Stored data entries
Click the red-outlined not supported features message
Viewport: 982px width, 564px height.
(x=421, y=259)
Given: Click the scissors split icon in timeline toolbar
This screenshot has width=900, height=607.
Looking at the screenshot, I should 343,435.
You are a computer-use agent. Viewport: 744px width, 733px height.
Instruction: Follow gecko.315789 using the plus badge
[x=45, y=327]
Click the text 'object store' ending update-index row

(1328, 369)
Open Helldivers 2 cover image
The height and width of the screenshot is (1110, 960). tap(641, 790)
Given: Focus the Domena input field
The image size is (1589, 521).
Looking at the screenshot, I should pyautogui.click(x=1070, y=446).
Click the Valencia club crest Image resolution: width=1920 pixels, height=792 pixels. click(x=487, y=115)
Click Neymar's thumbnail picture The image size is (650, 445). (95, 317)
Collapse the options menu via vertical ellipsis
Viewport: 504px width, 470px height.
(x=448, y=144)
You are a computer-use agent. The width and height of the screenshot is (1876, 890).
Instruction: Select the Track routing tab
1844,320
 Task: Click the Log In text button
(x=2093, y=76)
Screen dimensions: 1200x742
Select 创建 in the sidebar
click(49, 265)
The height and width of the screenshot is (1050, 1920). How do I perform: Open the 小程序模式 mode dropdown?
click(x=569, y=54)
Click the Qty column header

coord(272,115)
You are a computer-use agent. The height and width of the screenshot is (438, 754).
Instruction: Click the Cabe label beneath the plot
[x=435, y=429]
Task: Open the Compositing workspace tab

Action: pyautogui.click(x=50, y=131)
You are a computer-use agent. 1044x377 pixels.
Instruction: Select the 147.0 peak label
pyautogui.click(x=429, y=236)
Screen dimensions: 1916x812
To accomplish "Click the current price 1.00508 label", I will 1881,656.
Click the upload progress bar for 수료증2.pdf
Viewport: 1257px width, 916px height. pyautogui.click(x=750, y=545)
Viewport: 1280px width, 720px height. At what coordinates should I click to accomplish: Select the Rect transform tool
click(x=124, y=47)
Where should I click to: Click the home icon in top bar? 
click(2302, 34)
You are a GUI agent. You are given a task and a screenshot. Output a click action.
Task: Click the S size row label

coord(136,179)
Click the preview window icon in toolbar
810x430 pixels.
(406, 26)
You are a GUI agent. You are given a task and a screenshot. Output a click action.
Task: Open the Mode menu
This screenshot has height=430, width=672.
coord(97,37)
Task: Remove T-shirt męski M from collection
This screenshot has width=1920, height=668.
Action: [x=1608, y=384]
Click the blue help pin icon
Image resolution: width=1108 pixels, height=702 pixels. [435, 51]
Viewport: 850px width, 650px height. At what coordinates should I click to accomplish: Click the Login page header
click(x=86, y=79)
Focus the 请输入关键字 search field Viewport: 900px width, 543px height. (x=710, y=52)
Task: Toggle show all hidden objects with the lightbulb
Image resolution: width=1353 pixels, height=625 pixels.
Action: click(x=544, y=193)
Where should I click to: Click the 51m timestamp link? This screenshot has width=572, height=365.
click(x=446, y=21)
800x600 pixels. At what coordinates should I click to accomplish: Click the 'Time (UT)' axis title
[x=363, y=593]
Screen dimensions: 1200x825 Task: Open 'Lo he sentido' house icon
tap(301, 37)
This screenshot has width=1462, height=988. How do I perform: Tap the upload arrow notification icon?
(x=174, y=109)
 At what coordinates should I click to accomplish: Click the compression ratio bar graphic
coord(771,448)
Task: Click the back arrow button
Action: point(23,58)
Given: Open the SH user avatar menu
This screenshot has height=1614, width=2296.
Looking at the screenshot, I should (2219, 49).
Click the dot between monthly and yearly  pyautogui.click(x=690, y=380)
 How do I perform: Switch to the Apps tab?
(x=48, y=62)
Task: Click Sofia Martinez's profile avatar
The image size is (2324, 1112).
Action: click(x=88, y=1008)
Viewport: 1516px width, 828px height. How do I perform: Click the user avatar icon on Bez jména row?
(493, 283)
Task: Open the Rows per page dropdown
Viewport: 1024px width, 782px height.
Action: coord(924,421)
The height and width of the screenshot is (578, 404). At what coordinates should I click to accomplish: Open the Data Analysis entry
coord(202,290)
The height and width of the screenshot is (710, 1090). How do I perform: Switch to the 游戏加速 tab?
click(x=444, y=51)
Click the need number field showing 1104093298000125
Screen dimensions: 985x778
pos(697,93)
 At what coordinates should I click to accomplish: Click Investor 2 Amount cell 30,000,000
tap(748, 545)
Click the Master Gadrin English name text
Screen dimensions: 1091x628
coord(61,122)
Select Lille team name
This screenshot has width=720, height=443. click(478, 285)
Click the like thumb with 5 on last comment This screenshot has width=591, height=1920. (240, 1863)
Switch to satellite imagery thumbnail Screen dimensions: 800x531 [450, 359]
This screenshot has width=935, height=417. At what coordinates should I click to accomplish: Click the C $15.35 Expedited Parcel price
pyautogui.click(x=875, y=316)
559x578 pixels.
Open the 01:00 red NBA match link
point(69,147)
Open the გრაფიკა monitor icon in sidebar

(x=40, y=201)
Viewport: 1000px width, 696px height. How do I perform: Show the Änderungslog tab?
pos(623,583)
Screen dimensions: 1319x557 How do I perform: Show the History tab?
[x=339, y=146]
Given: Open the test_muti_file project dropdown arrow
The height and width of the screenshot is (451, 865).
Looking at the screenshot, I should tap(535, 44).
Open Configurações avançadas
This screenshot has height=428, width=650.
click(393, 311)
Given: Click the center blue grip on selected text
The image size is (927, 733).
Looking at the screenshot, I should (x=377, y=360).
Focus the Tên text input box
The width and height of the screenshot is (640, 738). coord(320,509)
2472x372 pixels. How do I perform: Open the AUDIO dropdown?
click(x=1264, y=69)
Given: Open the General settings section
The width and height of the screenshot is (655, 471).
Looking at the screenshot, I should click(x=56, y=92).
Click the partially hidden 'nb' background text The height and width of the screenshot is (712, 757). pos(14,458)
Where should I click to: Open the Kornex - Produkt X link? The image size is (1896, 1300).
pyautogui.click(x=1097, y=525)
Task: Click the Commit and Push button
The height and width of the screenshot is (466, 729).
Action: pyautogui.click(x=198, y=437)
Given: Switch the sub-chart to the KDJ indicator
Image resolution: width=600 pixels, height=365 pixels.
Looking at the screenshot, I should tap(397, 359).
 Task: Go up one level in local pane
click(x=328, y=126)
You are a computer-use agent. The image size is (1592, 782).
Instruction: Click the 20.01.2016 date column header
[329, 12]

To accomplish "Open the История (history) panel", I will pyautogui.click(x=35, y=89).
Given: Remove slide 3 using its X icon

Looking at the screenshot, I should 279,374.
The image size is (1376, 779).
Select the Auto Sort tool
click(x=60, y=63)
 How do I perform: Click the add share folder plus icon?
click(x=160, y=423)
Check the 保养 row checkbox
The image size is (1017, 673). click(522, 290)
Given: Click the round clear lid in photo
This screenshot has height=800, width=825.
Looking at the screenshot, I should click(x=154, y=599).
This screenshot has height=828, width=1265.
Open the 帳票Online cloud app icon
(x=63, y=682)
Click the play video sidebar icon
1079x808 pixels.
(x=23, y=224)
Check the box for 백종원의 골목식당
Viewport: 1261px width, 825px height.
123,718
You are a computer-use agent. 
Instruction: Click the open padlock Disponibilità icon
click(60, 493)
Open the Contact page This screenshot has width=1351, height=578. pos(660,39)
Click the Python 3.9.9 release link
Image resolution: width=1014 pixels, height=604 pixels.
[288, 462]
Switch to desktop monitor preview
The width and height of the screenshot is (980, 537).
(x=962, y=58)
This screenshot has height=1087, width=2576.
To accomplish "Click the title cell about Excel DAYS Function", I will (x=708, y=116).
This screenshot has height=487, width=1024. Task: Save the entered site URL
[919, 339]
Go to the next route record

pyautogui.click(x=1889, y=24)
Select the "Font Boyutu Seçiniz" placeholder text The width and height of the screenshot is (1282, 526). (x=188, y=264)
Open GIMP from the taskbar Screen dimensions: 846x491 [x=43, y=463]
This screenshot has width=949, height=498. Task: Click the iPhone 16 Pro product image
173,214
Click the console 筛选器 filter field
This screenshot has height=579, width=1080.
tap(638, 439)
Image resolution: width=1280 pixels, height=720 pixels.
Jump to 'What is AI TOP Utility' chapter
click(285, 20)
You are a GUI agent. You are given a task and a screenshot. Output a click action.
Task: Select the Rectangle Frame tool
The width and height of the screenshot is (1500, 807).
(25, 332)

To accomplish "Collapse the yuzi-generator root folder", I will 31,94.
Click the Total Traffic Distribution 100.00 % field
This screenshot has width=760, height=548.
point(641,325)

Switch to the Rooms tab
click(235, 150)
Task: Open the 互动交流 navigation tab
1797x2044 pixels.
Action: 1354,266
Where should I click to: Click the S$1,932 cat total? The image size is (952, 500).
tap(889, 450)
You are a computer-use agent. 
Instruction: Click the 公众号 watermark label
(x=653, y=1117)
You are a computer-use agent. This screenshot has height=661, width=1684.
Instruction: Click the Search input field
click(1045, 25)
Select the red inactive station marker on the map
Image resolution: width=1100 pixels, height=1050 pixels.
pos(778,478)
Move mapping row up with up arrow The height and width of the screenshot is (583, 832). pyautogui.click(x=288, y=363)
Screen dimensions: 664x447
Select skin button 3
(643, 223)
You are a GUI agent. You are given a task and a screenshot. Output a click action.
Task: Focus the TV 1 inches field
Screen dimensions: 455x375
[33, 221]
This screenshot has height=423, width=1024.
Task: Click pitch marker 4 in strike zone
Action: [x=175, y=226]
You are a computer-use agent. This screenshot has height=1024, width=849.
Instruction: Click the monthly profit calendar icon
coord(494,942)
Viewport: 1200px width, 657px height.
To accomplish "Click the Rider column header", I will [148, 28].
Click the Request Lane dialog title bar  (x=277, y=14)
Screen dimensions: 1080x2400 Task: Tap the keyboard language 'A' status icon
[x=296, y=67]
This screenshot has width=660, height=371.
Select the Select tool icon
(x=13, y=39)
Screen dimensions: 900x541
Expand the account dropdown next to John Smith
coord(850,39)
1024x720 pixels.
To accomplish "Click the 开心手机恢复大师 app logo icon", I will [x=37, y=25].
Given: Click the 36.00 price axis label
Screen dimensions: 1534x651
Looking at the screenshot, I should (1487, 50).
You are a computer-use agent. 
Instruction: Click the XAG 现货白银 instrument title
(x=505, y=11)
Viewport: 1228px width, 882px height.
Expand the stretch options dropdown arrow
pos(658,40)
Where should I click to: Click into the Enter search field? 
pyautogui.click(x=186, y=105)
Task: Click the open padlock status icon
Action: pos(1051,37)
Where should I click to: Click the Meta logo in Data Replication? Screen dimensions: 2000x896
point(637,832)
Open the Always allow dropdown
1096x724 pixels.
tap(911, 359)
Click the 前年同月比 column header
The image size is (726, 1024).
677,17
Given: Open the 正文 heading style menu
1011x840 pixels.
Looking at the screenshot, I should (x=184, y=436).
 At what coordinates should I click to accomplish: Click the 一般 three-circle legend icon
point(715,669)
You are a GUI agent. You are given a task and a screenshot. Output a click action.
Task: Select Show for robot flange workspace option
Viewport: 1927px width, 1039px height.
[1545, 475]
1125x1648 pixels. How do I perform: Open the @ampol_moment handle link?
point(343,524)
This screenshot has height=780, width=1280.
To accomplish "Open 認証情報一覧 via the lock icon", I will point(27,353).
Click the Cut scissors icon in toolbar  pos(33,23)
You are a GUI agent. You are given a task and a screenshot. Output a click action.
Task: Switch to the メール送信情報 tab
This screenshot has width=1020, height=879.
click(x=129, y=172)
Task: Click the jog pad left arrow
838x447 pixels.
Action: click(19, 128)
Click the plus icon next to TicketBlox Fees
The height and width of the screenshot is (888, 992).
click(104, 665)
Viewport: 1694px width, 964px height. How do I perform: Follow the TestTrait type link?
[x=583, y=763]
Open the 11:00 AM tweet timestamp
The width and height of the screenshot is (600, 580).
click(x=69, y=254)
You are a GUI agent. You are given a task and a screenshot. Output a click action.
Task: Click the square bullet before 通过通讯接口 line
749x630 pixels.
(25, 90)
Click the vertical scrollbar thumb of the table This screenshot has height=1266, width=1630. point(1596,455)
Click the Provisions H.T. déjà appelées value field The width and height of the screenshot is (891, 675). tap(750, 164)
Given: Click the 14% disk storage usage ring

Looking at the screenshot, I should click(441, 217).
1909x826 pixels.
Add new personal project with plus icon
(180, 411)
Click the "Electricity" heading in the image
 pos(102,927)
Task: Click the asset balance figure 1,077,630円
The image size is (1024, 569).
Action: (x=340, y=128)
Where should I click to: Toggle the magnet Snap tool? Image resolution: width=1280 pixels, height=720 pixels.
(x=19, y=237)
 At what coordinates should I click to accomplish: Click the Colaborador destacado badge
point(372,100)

(To do): Every line above that holds "vertical" should be tallied; answer with the total alone.

(Result): 2